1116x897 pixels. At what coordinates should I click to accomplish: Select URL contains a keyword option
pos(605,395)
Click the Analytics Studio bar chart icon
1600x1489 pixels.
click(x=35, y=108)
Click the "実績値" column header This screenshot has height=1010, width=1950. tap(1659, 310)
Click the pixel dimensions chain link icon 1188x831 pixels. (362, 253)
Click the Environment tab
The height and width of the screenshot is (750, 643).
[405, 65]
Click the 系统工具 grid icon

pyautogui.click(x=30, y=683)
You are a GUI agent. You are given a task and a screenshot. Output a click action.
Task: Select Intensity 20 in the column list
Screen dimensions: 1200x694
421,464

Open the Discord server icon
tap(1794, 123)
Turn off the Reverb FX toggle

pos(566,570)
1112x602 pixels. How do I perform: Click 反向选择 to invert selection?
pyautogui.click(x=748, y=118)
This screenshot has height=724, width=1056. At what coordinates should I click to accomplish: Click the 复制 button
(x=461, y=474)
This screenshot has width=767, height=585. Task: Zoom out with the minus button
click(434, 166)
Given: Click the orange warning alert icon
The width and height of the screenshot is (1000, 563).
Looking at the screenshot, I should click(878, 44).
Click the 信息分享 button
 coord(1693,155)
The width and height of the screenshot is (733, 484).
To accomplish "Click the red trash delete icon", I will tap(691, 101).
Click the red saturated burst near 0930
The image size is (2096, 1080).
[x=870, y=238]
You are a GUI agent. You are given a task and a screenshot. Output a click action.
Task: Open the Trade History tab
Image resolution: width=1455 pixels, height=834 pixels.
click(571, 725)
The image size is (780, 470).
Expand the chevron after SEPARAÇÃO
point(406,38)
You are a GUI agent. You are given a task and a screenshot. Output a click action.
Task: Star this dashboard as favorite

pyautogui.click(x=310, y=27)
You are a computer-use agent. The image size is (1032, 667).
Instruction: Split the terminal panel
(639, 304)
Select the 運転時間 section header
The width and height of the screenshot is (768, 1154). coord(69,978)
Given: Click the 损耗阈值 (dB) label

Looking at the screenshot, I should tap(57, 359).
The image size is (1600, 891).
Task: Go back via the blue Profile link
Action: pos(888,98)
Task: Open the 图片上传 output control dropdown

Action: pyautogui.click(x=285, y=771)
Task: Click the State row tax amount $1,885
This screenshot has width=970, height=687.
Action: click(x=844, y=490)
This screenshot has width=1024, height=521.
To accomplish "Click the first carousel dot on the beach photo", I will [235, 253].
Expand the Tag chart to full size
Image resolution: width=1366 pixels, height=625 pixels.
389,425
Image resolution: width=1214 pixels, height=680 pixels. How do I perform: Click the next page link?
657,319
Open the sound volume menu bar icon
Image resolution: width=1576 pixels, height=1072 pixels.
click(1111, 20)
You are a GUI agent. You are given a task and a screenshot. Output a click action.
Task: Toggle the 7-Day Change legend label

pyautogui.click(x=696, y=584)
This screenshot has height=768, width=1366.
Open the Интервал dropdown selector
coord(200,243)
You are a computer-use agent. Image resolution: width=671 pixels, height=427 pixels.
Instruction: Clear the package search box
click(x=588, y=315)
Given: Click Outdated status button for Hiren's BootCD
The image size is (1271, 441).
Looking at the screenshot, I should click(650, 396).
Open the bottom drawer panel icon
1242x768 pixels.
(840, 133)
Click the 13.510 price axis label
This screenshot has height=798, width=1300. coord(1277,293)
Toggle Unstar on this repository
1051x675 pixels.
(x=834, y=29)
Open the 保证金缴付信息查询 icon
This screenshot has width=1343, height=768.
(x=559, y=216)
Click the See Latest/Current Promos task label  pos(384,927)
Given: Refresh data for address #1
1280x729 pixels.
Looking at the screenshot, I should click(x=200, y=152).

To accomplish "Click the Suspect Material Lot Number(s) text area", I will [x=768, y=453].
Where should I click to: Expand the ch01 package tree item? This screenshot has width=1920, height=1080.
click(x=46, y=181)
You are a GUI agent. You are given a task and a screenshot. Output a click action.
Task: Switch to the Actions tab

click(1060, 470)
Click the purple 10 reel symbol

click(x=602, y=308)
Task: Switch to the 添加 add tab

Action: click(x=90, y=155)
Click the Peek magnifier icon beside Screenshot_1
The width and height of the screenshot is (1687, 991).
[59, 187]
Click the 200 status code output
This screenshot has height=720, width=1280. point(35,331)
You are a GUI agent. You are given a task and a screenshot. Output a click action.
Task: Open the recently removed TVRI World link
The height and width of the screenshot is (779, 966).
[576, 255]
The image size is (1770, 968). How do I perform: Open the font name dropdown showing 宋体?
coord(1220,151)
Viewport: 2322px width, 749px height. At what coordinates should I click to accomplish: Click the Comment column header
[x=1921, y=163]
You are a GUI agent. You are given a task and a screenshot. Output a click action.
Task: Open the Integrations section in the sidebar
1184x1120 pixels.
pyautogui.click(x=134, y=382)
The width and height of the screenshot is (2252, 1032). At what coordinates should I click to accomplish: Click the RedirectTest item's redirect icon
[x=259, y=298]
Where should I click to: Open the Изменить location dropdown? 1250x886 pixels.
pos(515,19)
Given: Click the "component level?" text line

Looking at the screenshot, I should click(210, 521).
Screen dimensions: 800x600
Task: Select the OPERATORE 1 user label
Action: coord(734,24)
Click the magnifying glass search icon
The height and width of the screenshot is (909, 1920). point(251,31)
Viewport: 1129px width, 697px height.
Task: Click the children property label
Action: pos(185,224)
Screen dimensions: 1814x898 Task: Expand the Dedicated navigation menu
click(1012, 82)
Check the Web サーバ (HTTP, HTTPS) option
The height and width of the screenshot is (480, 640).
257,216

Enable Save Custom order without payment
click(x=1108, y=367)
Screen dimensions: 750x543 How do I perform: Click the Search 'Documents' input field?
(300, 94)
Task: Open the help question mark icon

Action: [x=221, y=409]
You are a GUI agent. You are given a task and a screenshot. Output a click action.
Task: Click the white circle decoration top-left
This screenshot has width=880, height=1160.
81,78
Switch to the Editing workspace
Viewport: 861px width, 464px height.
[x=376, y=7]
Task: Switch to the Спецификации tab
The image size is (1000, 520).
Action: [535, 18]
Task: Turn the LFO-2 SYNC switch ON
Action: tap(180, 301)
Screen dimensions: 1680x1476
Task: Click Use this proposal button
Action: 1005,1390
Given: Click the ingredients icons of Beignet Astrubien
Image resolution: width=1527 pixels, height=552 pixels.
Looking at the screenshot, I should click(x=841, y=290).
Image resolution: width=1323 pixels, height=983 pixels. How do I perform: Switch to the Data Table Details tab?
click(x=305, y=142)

☆ ☆ ☆ ☆

> _REQUIRED ACTION_
Copy all lines from the entries that contain the word "computer".

> _EXERCISE OUTPUT_
You are a computer-use agent. The image size is (1032, 667).
You are a computer-use agent. Image resolution: width=671 pixels, height=427 pixels.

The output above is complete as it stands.